E-fattura, il pagamento dei carburanti con vaglia rallenta la dematerializzazione
Sebbene per il settore dei subappalti e per alcuni tipi di cessioni di carburante sia già in vigore, l’obbligo di fatturazione elettronica al via dal 1° gennaio 2019, che interesserà la totalità delle operazioni di acquisto e cessione effettuate tra soggetti residenti in Italia, sta avvicinandosi e con esso la necessità di fare chiarezza su alcuni aspetti pratici della sua disciplina, in particolare qualche riflessione merita il binomio pagamenti elettronici/fatture elettroniche.
Quel che viene naturale aspettarsi da tale rivoluzione “elettronica” è che alla digitalizzazione dei processi di fatturazione corrisponda altrettanta dematerializzazione dei processi di pagamento delle fatture: ebbene, così non è.
Ricordiamo che i commi 922 e 923 dell’articolo 1 della legge di Bilancio 2018 (legge 205/2017) avevano previsto, con particolare riguardo agli acquisti di carburante per autotrazione, una forte limitazione dell’utilizzo del contante, aprendo al pagamento esclusivamente mediante strumenti elettronici quali carte di credito, carte di debito o carte prepagate, ciò, inizialmente, sia ai fini della detrazione Iva che per la deduzione del costo ai fini delle imposte dirette.
L’agenzia delle Entrate, tuttavia, nell’individuare qualsiasi «altro mezzo ritenuto parimenti idoneo» alla detrazione dell’Iva, così come consentito dal comma 923, con il provvedimento prot. n. 73203 del 4 aprile 2018 ha pensato di allargare il raggio di azione anche a sistemi di pagamento per così dire “tradizionali”, senza dubbio anacronistici. Gli stessi strumenti, viene poi specificato, sono atti a consentire la deducibilità della spesa ai sensi del Tuir.
Per chiarire, dunque, dal 1° luglio 2018, per poter detrarre l’Iva e dedurre il relativo costo dell’acquisto del carburante per autotrazione occorre utilizzare i seguenti mezzi di pagamento:
•gli assegni, bancari e postali, circolari e non, nonché i vaglia cambiari e postali di cui, rispettivamente, al regio decreto 21 dicembre 1933, n. 1736 e al decreto del presidente 9 della Repubblica 14 marzo 2001, n. 144;
•quelli elettronici previsti all’articolo 5 del decreto legislativo 7 marzo 2005, n. 82, secondo le linee guida emanate dall’agenzia per l’Italia digitale con determinazione 22 gennaio 2014, n. 8/2014, punto 5, tra cui, a titolo meramente esemplificativo: addebito diretto; bonifico bancario o postale; bollettino postale; carte di debito, di credito, prepagate ovvero di altri strumenti di pagamento elettronico disponibili, che consentano anche l’addebito in conto corrente.

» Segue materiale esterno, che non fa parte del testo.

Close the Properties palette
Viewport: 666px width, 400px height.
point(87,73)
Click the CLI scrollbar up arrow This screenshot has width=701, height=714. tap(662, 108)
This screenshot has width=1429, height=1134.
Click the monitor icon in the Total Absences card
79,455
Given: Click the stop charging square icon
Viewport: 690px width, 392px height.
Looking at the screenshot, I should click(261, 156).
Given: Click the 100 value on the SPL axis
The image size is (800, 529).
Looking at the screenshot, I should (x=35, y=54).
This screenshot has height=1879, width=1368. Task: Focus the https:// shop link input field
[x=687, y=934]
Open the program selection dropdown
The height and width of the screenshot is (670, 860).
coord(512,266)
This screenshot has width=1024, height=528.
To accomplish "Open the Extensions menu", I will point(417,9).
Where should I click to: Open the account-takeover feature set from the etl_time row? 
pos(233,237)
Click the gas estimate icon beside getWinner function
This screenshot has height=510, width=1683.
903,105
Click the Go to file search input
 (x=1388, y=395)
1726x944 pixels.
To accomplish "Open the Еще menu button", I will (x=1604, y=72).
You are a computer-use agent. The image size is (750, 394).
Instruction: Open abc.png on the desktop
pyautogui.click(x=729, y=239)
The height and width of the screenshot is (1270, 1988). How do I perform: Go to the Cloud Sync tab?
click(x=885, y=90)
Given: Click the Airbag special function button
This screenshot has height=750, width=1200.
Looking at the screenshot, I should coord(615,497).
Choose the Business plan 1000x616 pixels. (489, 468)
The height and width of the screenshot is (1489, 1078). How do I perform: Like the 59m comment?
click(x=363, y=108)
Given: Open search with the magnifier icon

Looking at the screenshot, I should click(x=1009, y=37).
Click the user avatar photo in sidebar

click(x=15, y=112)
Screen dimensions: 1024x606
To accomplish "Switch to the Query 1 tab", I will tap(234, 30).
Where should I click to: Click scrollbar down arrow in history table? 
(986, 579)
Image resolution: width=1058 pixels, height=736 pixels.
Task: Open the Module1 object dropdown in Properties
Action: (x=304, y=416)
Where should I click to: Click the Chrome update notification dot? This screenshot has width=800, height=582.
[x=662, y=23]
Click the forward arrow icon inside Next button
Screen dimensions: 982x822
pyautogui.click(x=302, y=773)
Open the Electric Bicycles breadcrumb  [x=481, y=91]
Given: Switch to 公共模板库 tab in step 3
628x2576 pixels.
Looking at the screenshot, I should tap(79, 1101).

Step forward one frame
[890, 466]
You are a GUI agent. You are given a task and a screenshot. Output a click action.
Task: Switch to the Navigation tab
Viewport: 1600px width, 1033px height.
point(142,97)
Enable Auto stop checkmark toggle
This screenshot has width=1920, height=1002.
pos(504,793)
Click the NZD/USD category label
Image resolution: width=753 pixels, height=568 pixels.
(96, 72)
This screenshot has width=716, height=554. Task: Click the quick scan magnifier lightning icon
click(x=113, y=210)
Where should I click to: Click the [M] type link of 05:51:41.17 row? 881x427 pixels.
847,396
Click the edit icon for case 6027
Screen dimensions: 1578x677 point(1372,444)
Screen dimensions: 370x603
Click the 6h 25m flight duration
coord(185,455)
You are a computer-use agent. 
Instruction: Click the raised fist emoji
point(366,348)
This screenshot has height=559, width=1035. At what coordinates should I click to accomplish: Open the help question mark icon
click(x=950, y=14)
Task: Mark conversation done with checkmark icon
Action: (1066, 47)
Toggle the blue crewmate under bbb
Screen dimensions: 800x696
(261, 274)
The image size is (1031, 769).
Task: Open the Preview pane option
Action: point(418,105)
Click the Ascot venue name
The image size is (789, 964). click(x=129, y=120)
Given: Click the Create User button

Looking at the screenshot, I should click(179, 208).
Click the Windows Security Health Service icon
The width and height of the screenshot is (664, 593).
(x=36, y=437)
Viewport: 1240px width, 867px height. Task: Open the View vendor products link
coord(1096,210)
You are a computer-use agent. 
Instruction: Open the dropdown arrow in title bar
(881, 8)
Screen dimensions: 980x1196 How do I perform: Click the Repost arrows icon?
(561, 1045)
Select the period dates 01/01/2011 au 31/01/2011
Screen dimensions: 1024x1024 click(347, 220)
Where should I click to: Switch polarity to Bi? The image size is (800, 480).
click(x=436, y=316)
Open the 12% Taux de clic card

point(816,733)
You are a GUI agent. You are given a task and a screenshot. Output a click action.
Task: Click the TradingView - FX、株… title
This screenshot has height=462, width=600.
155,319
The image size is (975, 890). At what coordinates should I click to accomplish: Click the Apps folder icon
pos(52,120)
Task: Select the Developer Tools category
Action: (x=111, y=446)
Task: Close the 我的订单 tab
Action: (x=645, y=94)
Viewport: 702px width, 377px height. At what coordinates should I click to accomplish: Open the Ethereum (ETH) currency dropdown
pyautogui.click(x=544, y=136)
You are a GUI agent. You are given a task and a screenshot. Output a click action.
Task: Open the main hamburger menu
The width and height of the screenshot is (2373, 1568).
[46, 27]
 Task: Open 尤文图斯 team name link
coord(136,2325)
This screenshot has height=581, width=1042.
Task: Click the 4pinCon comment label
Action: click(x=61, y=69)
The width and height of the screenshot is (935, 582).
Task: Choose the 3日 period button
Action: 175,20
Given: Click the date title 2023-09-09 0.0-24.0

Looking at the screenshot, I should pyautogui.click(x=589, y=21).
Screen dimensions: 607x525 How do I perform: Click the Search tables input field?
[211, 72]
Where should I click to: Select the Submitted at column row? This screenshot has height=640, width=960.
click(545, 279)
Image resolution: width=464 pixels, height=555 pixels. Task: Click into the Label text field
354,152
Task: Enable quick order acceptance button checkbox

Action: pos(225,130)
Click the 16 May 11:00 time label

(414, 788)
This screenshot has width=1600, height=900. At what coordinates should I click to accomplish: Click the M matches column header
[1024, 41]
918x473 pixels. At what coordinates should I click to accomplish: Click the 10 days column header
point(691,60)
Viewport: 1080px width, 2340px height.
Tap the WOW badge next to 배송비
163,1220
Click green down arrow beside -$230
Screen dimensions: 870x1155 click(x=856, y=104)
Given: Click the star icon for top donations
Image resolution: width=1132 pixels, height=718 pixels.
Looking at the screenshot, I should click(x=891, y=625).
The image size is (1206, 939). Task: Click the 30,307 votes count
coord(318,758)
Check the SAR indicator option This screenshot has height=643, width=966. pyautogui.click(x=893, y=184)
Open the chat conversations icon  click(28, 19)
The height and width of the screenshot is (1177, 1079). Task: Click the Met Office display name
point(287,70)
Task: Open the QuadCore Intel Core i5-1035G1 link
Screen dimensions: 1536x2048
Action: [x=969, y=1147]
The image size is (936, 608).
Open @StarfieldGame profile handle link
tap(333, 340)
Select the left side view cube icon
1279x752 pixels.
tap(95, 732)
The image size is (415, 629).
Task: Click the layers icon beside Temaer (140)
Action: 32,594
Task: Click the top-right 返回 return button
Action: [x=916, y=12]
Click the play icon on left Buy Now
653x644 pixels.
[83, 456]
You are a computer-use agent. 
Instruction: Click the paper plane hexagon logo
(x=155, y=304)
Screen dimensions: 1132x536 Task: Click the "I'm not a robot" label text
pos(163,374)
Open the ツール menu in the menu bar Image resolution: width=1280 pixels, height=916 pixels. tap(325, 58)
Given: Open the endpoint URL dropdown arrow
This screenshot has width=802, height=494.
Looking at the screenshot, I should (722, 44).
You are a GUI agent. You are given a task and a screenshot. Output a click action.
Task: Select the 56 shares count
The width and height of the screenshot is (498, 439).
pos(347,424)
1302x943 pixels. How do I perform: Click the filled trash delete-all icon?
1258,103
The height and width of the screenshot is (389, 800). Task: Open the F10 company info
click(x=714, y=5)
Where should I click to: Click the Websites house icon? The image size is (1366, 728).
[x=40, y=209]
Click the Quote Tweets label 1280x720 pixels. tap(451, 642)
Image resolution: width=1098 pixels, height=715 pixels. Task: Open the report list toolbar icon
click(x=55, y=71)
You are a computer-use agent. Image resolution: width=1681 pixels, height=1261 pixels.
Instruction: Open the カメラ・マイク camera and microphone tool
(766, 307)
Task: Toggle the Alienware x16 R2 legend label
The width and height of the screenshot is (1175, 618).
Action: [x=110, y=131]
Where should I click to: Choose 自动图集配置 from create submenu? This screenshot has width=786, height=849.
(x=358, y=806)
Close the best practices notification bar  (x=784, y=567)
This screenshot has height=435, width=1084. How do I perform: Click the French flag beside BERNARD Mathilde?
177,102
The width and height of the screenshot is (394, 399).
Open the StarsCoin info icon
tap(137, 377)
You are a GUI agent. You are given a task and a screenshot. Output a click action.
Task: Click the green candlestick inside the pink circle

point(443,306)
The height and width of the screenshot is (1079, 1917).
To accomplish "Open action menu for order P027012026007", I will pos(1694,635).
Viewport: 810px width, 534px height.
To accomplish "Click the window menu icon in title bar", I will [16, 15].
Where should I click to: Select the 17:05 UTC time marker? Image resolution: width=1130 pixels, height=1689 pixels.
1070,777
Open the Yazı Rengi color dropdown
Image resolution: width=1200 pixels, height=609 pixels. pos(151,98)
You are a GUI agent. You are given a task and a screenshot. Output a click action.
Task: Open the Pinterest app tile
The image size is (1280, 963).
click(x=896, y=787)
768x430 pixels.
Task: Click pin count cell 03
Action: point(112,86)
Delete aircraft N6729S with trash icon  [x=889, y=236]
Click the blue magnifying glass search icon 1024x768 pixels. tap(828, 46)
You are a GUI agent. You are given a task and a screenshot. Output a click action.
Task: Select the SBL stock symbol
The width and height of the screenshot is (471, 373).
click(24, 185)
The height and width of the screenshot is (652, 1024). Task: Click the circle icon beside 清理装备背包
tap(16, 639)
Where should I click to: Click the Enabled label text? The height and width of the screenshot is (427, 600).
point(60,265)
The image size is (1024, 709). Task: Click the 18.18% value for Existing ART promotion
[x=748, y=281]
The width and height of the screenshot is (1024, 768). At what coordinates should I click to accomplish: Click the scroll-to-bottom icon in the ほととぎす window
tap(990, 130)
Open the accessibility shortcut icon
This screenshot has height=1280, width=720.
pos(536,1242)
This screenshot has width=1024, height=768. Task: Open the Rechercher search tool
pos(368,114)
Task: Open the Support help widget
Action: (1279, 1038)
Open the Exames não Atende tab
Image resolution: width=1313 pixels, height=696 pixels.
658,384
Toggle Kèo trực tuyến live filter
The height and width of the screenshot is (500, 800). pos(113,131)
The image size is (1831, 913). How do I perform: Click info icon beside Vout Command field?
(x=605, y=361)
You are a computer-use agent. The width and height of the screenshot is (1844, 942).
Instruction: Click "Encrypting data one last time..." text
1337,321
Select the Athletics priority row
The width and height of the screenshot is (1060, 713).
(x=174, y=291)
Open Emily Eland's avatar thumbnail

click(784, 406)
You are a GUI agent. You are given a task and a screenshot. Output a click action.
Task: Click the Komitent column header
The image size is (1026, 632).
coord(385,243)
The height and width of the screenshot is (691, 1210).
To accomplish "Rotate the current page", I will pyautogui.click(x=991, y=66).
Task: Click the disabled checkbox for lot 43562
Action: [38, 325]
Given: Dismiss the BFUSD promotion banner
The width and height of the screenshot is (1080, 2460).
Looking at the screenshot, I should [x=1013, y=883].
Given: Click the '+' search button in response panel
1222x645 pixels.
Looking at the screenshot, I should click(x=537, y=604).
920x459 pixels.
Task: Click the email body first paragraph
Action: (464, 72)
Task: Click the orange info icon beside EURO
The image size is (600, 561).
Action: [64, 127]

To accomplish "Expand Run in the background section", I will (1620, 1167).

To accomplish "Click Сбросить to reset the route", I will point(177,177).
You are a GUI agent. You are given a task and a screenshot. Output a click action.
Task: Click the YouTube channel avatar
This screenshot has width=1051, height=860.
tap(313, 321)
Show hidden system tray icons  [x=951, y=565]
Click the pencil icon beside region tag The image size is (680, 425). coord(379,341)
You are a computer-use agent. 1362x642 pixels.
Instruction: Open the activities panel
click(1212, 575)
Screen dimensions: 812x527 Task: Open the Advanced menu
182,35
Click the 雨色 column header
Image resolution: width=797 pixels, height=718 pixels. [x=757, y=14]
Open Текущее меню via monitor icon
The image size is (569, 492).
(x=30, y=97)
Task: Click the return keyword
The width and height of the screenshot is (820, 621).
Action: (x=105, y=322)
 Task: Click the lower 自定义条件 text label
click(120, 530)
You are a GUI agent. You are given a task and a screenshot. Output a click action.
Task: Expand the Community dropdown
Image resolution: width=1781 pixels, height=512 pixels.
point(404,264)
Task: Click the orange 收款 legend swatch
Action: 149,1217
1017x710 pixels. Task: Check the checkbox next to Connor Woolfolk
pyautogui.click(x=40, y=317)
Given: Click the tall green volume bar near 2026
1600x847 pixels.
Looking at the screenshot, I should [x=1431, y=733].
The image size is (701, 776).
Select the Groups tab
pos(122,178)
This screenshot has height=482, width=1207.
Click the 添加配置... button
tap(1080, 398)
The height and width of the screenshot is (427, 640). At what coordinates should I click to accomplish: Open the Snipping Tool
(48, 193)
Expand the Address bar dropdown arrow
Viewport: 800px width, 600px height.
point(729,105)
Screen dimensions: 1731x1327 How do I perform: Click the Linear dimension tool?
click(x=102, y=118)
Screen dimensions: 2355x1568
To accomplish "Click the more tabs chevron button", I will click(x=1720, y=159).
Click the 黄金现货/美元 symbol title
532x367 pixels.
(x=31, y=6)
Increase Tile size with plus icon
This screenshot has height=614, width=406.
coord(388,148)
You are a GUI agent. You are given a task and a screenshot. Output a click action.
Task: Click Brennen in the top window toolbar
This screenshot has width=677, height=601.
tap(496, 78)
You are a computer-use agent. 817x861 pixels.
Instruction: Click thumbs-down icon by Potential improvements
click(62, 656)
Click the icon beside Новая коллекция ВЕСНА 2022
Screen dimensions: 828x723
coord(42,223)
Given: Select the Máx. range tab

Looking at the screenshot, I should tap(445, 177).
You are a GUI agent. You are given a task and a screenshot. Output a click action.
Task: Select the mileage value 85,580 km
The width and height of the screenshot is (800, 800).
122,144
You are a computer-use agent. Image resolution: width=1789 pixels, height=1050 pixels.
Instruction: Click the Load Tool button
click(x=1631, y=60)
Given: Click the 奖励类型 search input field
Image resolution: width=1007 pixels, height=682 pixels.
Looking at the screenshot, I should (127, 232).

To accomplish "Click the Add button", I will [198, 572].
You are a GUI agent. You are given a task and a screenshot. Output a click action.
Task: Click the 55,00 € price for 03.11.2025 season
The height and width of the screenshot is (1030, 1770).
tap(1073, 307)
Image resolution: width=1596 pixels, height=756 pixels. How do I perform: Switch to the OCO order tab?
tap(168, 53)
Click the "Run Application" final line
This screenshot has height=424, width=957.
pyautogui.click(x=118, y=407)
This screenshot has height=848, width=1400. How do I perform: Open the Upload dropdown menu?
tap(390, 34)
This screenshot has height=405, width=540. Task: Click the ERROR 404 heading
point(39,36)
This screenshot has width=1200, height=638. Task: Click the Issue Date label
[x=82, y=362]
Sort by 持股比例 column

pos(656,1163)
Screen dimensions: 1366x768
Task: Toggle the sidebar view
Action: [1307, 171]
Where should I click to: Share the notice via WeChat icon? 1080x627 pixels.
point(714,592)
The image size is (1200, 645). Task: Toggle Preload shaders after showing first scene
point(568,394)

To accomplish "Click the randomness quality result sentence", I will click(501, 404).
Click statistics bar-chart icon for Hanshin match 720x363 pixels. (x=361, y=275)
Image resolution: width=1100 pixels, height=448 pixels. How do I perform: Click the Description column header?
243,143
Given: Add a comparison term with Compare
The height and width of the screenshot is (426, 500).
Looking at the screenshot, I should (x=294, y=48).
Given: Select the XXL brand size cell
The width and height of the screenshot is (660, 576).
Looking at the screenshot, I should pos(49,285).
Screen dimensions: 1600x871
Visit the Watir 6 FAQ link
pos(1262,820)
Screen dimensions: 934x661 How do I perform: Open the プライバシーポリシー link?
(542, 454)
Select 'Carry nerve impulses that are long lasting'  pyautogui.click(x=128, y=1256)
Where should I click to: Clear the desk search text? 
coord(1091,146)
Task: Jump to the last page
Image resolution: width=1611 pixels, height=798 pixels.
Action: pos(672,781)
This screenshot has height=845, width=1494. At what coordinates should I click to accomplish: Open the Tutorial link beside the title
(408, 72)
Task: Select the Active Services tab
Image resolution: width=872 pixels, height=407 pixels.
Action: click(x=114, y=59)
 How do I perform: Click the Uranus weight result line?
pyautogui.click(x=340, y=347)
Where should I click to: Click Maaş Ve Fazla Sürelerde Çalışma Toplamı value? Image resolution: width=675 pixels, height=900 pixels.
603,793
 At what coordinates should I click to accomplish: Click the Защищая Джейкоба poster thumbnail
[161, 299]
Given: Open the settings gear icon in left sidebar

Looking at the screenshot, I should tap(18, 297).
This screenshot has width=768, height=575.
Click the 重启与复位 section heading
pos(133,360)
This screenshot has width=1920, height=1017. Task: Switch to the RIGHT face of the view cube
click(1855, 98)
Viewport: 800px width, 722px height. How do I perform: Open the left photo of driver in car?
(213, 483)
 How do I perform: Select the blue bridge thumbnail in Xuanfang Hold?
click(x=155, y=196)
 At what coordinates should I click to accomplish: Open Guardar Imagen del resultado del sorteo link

Certamente desueto può considerarsi l’utilizzo dei vaglia cambiari e postali nell’acquisto del carburante per autotrazione, specialmente se si pensa a quello effettuato presso i distributori stradali. Prendiamo ad esempio il vaglia postale: chi effettua il pagamento tramite tale strumento dovrebbe compilare il modulo di vaglia e consegnare il denaro non al distributore bensì allo sportello di un ufficio postale.
Al termine di questa operazione parte la comunicazione al destinatario (distributore) che la riceverà a mezzo della posta e con questa dovrà recarsi (insieme a un documento di riconoscimento) per l’incasso presso un ufficio postale.
Se non bastasse, le commissioni di invio a carico del mittente di un vaglia postale sono di 6 euro, se emesso allo sportello, non recuperabili con il credito di imposta di cui al comma 924 poiché il bonus è consentito solamente in relazione all’utilizzo di sistemi di pagamento elettronici.
Sulla tracciabilità del “pagherò” quale mezzo di pagamento non vi è dubbio, sulla fruibilità dello stesso a rappresentare un mezzo utile, veloce e “moderno” nell’era della fattura elettronica e del pagamento wireless o tramite smartphone (vedi circolare GdF prot. 114153/2018 e circolare 8/E/2018) qualche perplessità rimane.